Geselecteerd fragment:
%%
Het Hof oordeelde dat belanghebbende niet aannemelijk had gemaakt dat de auto feitelijk aan zijn partner ter beschikking was gesteld voor haar werkzaamheden. Het Hof concludeerde dat de auto aan de partner ter beschikking was gesteld in het kader van hun samenwoningsrelatie. Deze oordelen werden door de Hoge Raad als feitelijk en niet onbegrijpelijk beschouwd, waardoor de middelen van cassatie niet konden leiden tot een andere uitkomst. De Hoge Raad verwerpt het beroep en acht geen termen aanwezig voor een veroordeling in de proceskosten.

Uitspraak

gewezen op het beroep in cassatie van X te Z tegen de uitspraak van het Gerechtshof te Arnhem van 19 augustus 1994 betreffende de hem voor het jaar 1990 opgelegde aanslag in de inkomstenbelasting/premie volksverzekeringen.
1. Aanslag, bezwaar en geding voor het Hof Aan belanghebbende is voor het jaar 1990 een aanslag in de inkomstenbelasting/premie volksverzekeringen opgelegd naar een belastbaar inkomen van ƒ 119.793,--, welke aanslag, na daartegen gemaakt bezwaar, bij uitspraak van de Inspecteur is gehandhaafd. Belanghebbende is tegen die uitspraak in beroep gekomen bij het Hof, dat deze uitspraak heeft bevestigd. De uitspraak van het Hof is aan dit arrest gehecht.
2. Geding in cassatie Belanghebbende heeft tegen 's Hofs uitspraak beroep in cassatie ingesteld. Het beroepschrift in cassatie is aan dit arrest gehecht aan maakt daarvan deel uit. De Staatssecretaris van Financiën heeft bij vertoogschrift het cassatieberoep bestreden.
3. Beoordeling van de middelen van cassatie 3.1. In cassatie kan van het volgende worden uitgegaan: Belanghebbende is homeopatisch arts. Hij oefent zijn beroep uit als zelfstandig arts en geniet als zodanig winst uit onderneming. Belanghebbendes levenspartner is als doktersassistente werkzaam in de praktijk. In het onderhavige jaar genoot zij voor deze werkzaamheden een arbeidsbeloning ter grootte van ƒ 12.315,--. Tot belanghebbendes ondernemingsvermogen behoorde een personenauto, die voor privé- en praktijk-doeleinden werd gebruikt.
%%
Uit te voeren taken:
• A. Geef bij elk van de volgende beweringen aan of die klopt met de tekst over de belastingzaak. Antwoord met ja of nee en citeer letterlijk de woorden uit de tekst die de doorslag geven.
(i) Het Hof concludeerde dat de auto aan de partner ter beschikking was gesteld in het kader van hun samenwoningsrelatie.
(ii) De Hoge Raad veroordeelt een van de partijen in de proceskosten.
(iii) De levenspartner van belanghebbende werkt als doktersassistente in de praktijk.
• B. Kopieer alstublieft letterlijk het deel van de tekst over de belastingzaak dat begint met "1. Aanslag, bezwaar" en doorloopt tot en met "het cassatieberoep bestreden.".

Opgeslagen gegevens:
%%
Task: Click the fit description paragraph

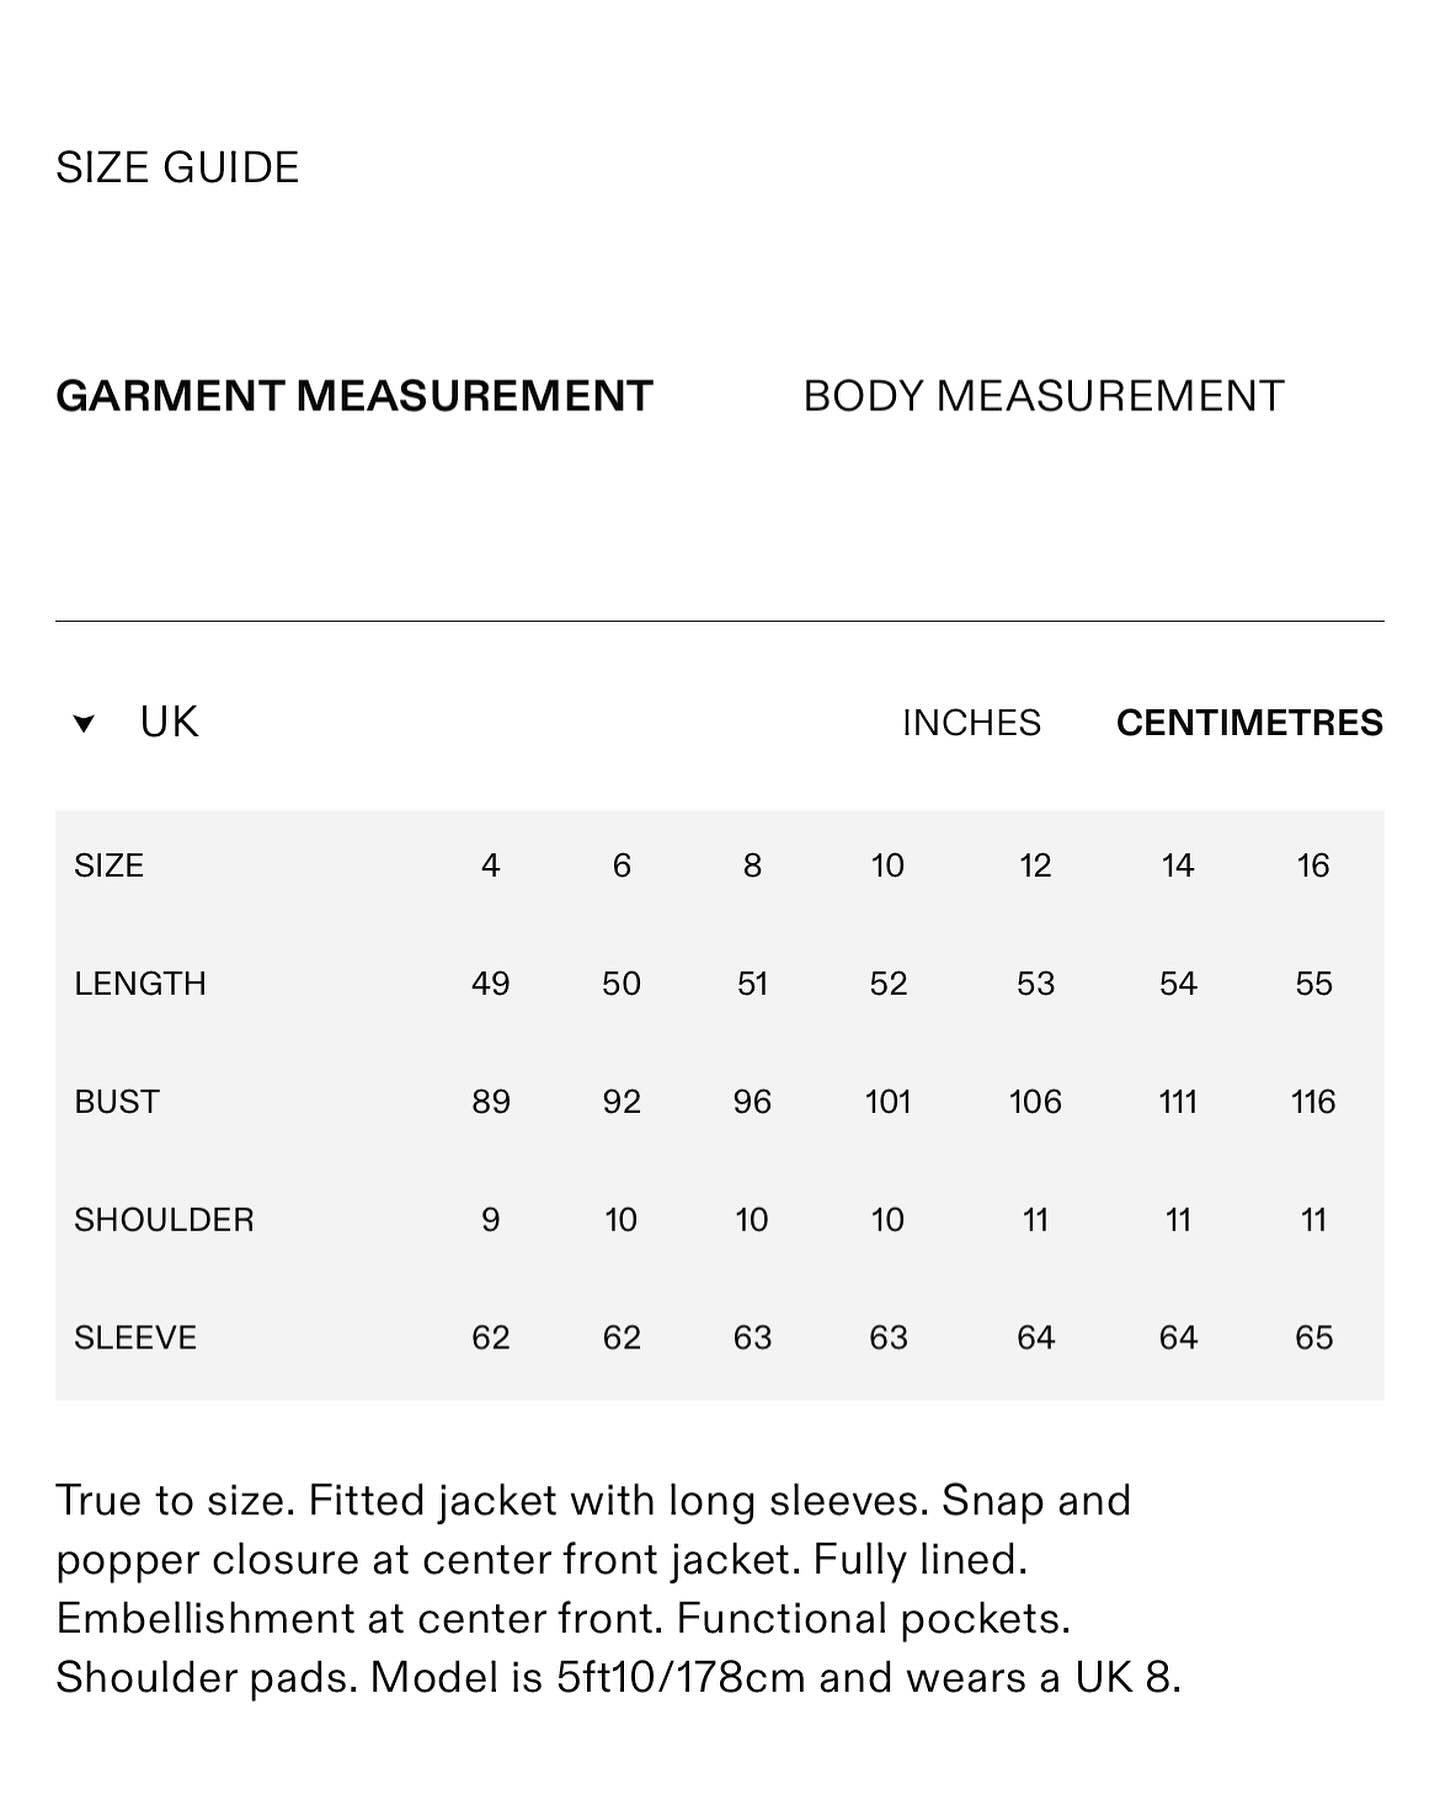Action: click(618, 1589)
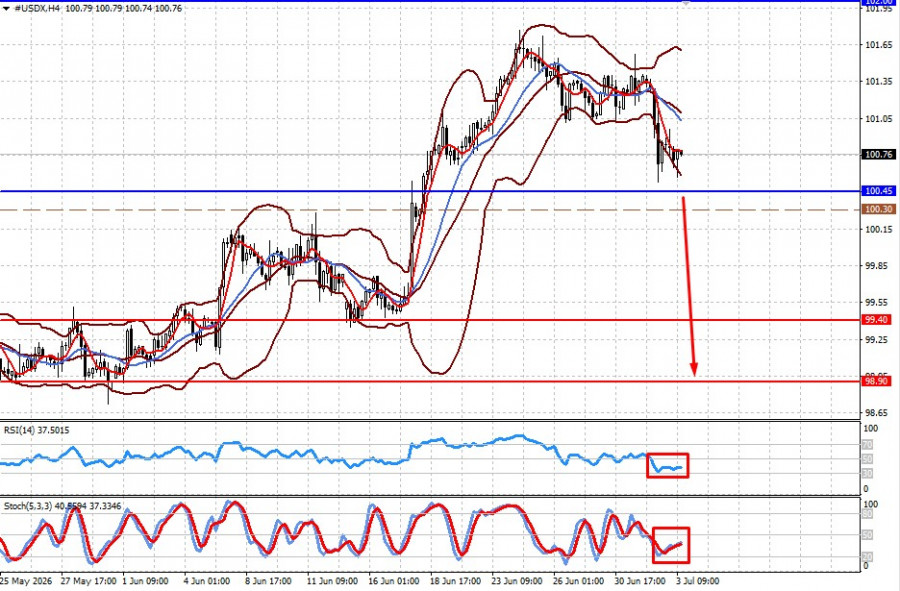The height and width of the screenshot is (591, 900).
Task: Click the upper Bollinger band near last candle
Action: click(x=675, y=48)
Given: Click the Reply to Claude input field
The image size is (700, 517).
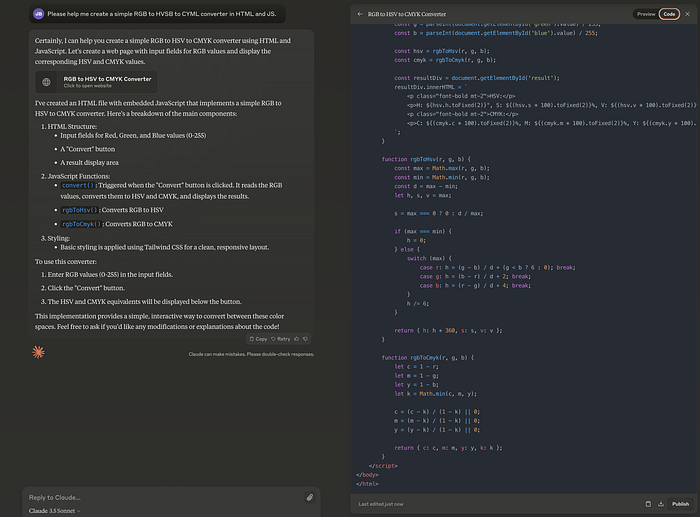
%%
Antwoorden per taak:
• A.
(i) Ja: "Het Hof concludeerde dat de auto aan de partner ter beschikking was gesteld in het kader van hun samenwoningsrelatie."
(ii) Nee: "De Hoge Raad verwerpt het beroep en acht geen termen aanwezig voor een veroordeling in de proceskosten."
(iii) Ja: "Belanghebbendes levenspartner is als doktersassistente werkzaam in de praktijk."

• B.
1. Aanslag, bezwaar en geding voor het Hof Aan belanghebbende is voor het jaar 1990 een aanslag in de inkomstenbelasting/premie volksverzekeringen opgelegd naar een belastbaar inkomen van ƒ 119.793,--, welke aanslag, na daartegen gemaakt bezwaar, bij uitspraak van de Inspecteur is gehandhaafd. Belanghebbende is tegen die uitspraak in beroep gekomen bij het Hof, dat deze uitspraak heeft bevestigd. De uitspraak van het Hof is aan dit arrest gehecht.
2. Geding in cassatie Belanghebbende heeft tegen 's Hofs uitspraak beroep in cassatie ingesteld. Het beroepschrift in cassatie is aan dit arrest gehecht aan maakt daarvan deel uit. De Staatssecretaris van Financiën heeft bij vertoogschrift het cassatieberoep bestreden.